03 juin 2016

Un bel article d'Ahmed Manai

Cet extrait d’une longue interview donnée à TUNISIA MONITOR (USA) en 1996. Vingt ans plus tard, Ghannouchi est au pouvoir par la volonté des américains et pour exécuter leur projet dans la région, avec la complicité de prétendus Bourguibistes. « Le pouvoir ne change pas les hommes, il révèle leur véritable nature ».
TUNISIA MONITOR (USA)
JAN-FEB 1996
Traduit de l’Anglais
Interview avec Ahmed Manaï

T.M. :
Dans votre livre « Supplice Tunisien » vous avez fait l’éloge de Bourguiba et de Ghannouchi. Pouvez- vous nous expliquer l’antagonisme passé entre les deux hommes et comment réconcilier leurs points de vue ?

A.M. :
Pour agir en politique, faire bouger une société et mobiliser un peuple, il faut une idée mobilisatrice, un homme courageux et de conviction et un appareil politique. Bourguiba et Ghannouchi, ont été, à un demi-siècle d’intervalle, ces hommes là. Chacun d’eux a construit un puissant appareil politique, le Destour pour le premier et le Nahda pour le second. Il y a de nombreux points de convergence entre le Bourguiba d’avant l’indépendance et Ghannouchi d’aujourd’hui et l’antagonisme entre les deux hommes n’est pas aussi profond qu’on veuille le faire croire. Le rapport de Bourguiba de cette époque à l’islam, n’est pas aussi conflictuel qu’on le croit. Son rapport à l’occident et à la modernité n’était pas aussi aliéné et aligné qu’on le prétend. J’espère qu’un jour, des intellectuels tunisiens feront justice à Bourguiba sur ce point précis.
Mais Bourguiba ne s’est pas arrêté au combat pour l’indépendance. Il a construit un Etat et dirigé un pays pendant 30 ans et profondément marqué .sa société. Son bilan global n’est pas négatif, loin de là.

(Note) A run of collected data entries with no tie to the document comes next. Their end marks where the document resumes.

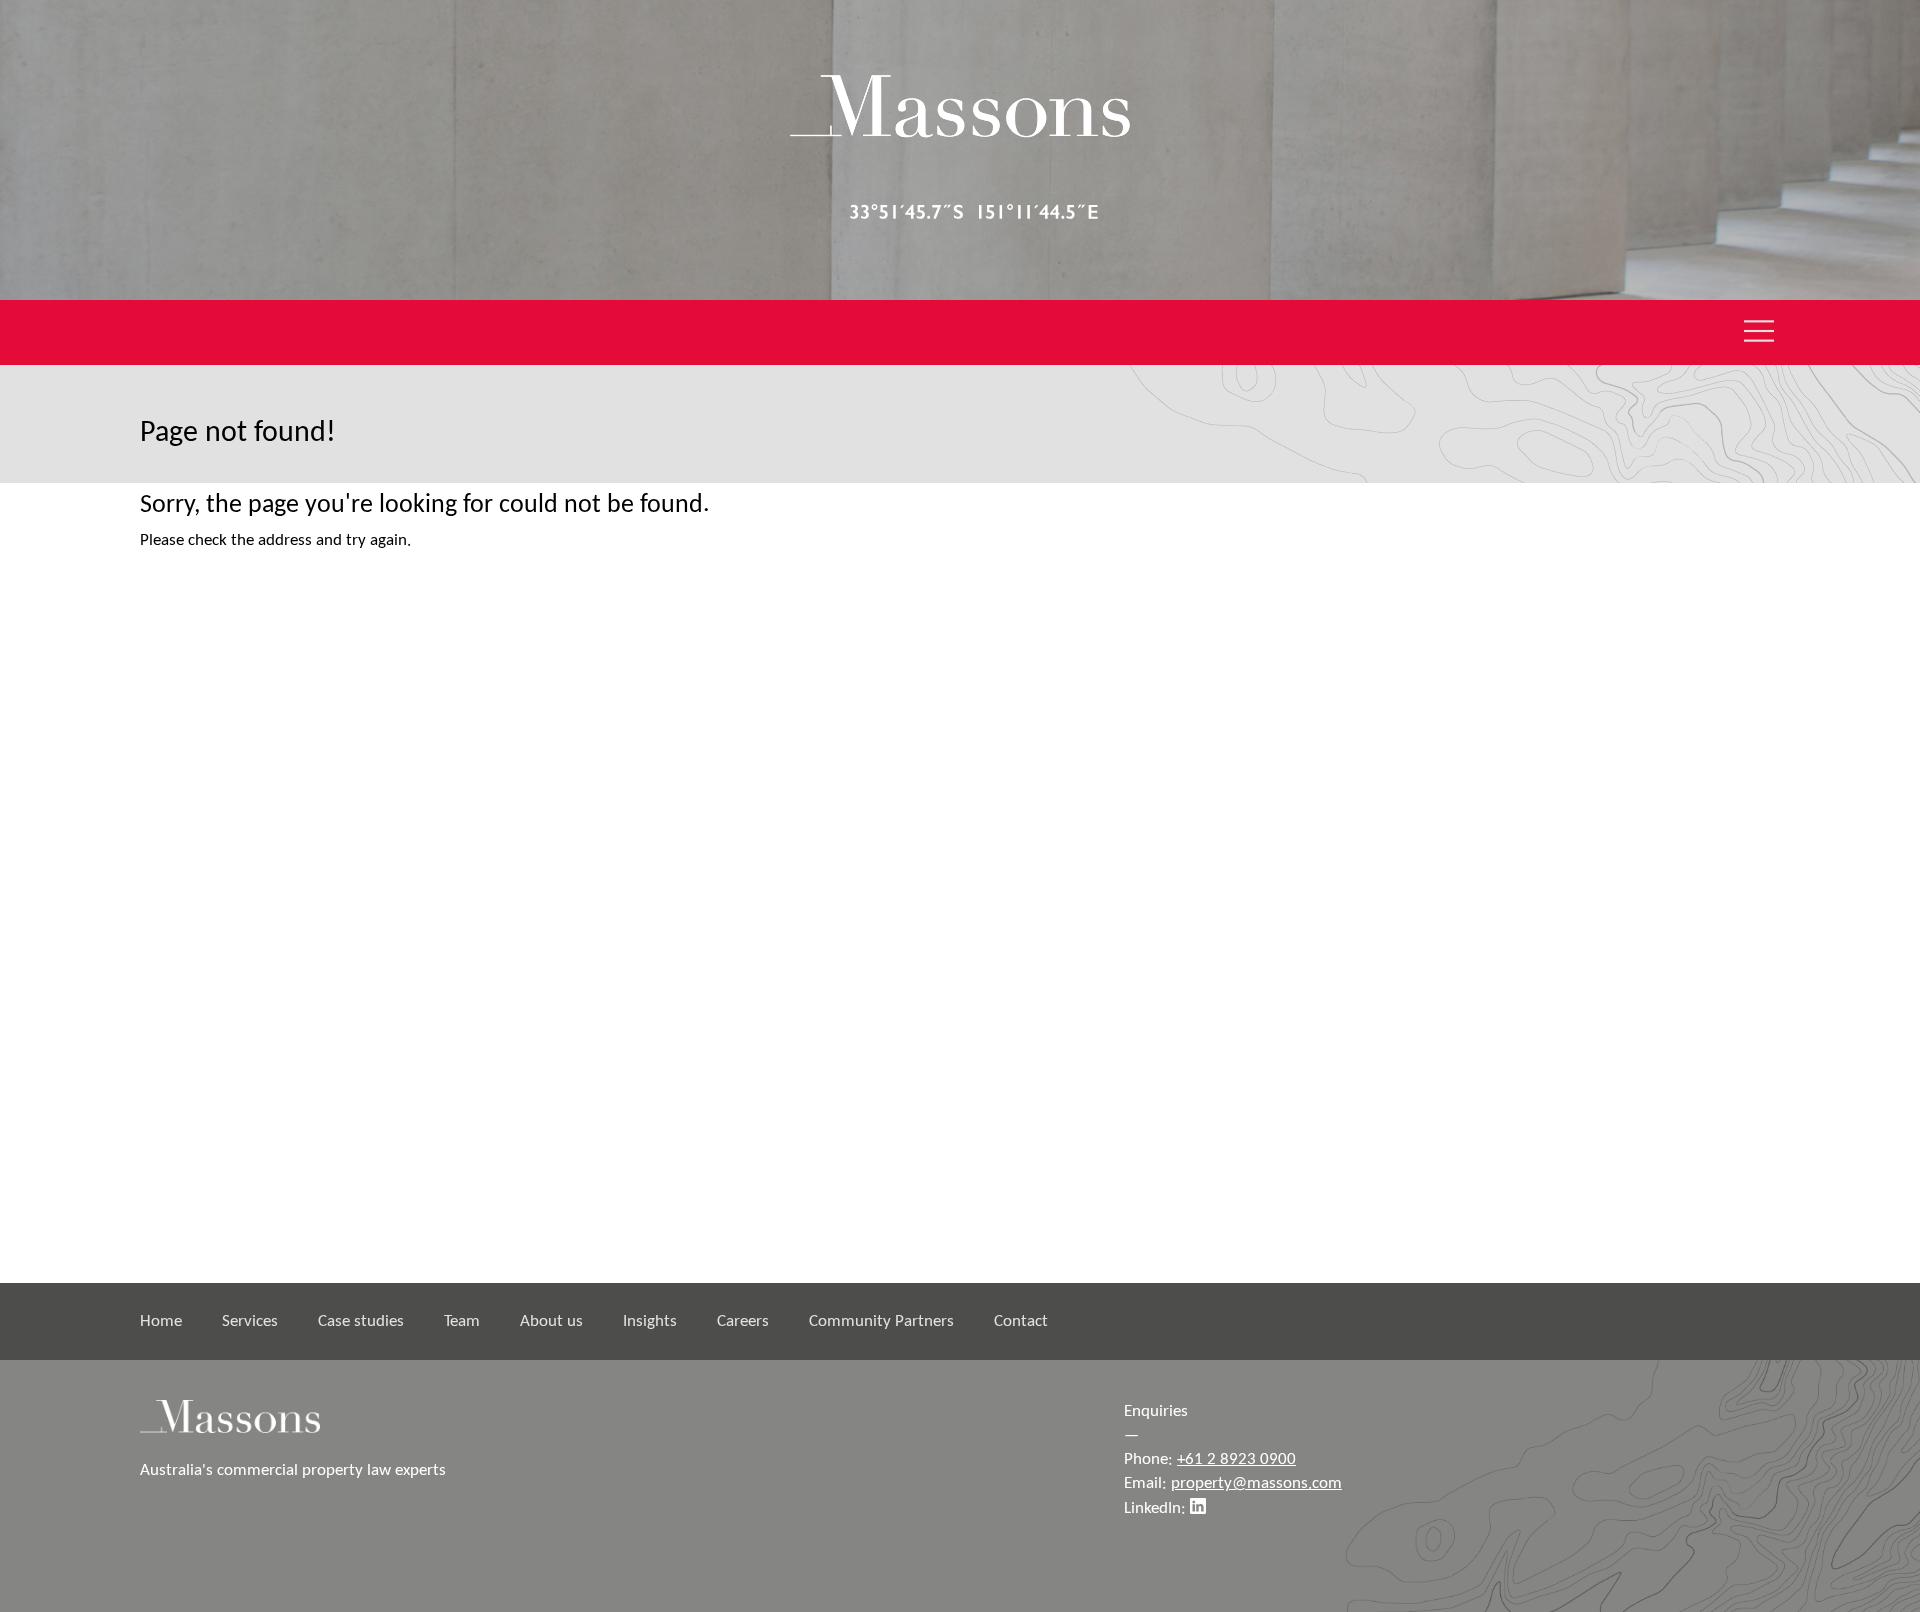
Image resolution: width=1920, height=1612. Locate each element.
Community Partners (881, 1321)
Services (250, 1321)
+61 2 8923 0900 (1236, 1459)
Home (161, 1321)
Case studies (361, 1321)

Dans le bras de fer qui a opposé les deux hommes, Bourguiba et Ghannouchi, dans les années 80, je trouve des excuses au vieux Bourguiba d’avoir ignoré et combattu les motivations, légitimes, du mouvement islamiste, mais je n’excuse pas Ghannouchi dans sa méconnaissance de l’œuvre de Bourguiba et les préjugés défavorables qu’il continue à nourrir à son égard. Il lui serait plus judicieux de s’inspirer de ses grandes capacités manœuvrières et de son courage politique, pour sortir son mouvement et le pays de l’impasse dans laquelle il les a plongés..
Je ne juge pas ici les intentions et les convictions des hommes. Elles appartiennent au secret des consciences et Dieu seul peut en juger. Mais les deux hommes ont beaucoup de points communs, avec une franche vocation politique et d’homme d’Etat pour le premier et une franche vocation intellectuelle pour le second.